Consumer resistance to paying for Web content and for restrictions on their ability to make "fair use" copies of content from one medium to another suggest that XrML for consumer applications will still face tough sledding in 2003. XrML for business applications may come sooner, but as features of suites, which may explain Microsoft's stake in ContentGuard.

Vendors think 2003 may be a watershed year for XML authoring systems. In late September, PG Bartlett, Arbortext's vice president of marketing, told me "Reuse and automation are the key requirements driving most businesses to commit to XML content management solutions." Initiatives such as Arbortext's focus on the life sciences are key. Arbortext is targeting new drug applications, product information (package inserts, leaflets and labels), and written documentation of procedures (so-called SOPs) used in the preparation, processing and packaging of pharmaceutical and medical products. The benefits?

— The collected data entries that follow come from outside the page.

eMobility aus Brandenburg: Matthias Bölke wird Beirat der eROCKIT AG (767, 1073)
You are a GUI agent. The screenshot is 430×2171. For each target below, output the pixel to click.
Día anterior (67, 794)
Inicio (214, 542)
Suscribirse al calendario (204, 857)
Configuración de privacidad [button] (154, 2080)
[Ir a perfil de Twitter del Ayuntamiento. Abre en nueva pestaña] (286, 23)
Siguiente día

Not only faster time to market, but less exposure to FDA penalties. One large company expects a benefit of 30 times the cost of this solution. This focused application of XML with specific benefits is what I believe will drive industry acceptance.

That's the view of content in late 2002. Arguably, content without knowledge is data without information, and content is useful only as a foundation for knowledge, the ultimate enterprise intellectual asset. But knowledge management, itself increasingly exploiting XML, is another column for another day.